(GREAT pics at bottom)
We had an interesting team meeting. Mike Setzer brought a "mud logger", an online (onstream) gas chromatograph. It needs some work if I were to try to get it running, but that's not the goal. But to see it's simplicity (based on it's age) opened our eyes to many possibilities. My original plan was to have columns students could pack themselves, further educating themselves on every aspect on every component in a GC. This is how I was taught on the ancient instrument we were forced to use in the lab at school in the late '80s. This is the whole idea. But other team members originally planned on building a DIY instrument around columns purchased from GC column manufacturers. The mud logger is using 1/8" SS tubing packed with simple molecular sieves coated with liquid (stationary) phase. We all now see that self-packed columns is attainable. We gained insight on the ability to just analyze gases at first using tanks of butane and propane to fill balloons to make mixtures. But the ultimate goal will be liquid hydrocarbons as well. Our first focus tends to be to supply colleges with simple GCs and support education. But this will evolve to more technical and small business/emerging markets applications. The focus on colleges is basic education and training which will evolve into validation studies into more technical applications.

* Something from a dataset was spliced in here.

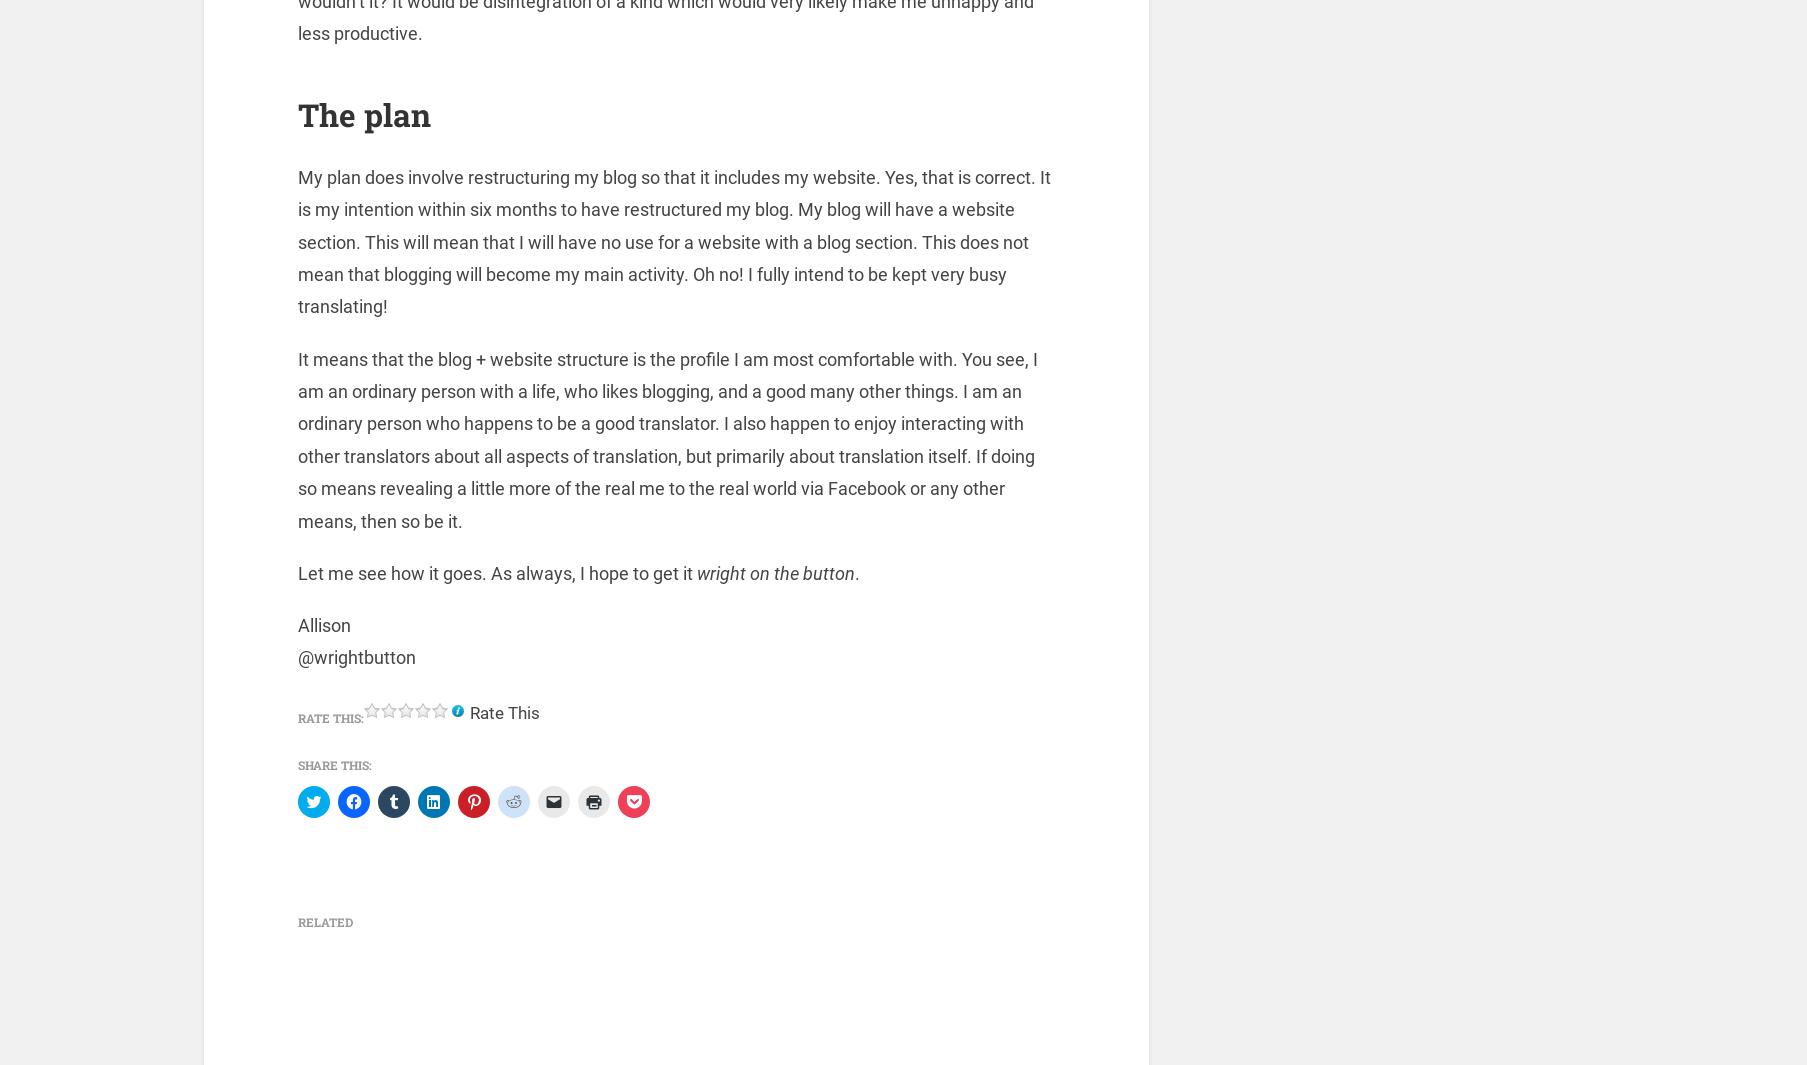 The image size is (1807, 1065). Describe the element at coordinates (496, 577) in the screenshot. I see `'Let me see how it goes. As always, I hope to get it'` at that location.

Mark Sullivan has great ideas on the Thermal Conductivity Detector (TCD) and has agreed to take this on personally. This is an example of the fine makerspace/co-working/hackerspace atmosphere found here at TX/Rx Labs in Houston where everything is being done so far and I spend all my days. And nights. He is also gaining extreme interest in the controller board itself that will finally be designed after we learn our controlling and monitoring and code based off Arduino boards and shields.
I have been overwhelmed with what it takes for a successful crowd-fund. I spend just as much time on twitter, blogs, meetup.com events, and reading articles than I was previously spending just slaving over Arduino boards and breadboards and code. But yesterday I officially passed my $1200 goal at experiment.com/chromatograDIY and am considered 'successfully funded'.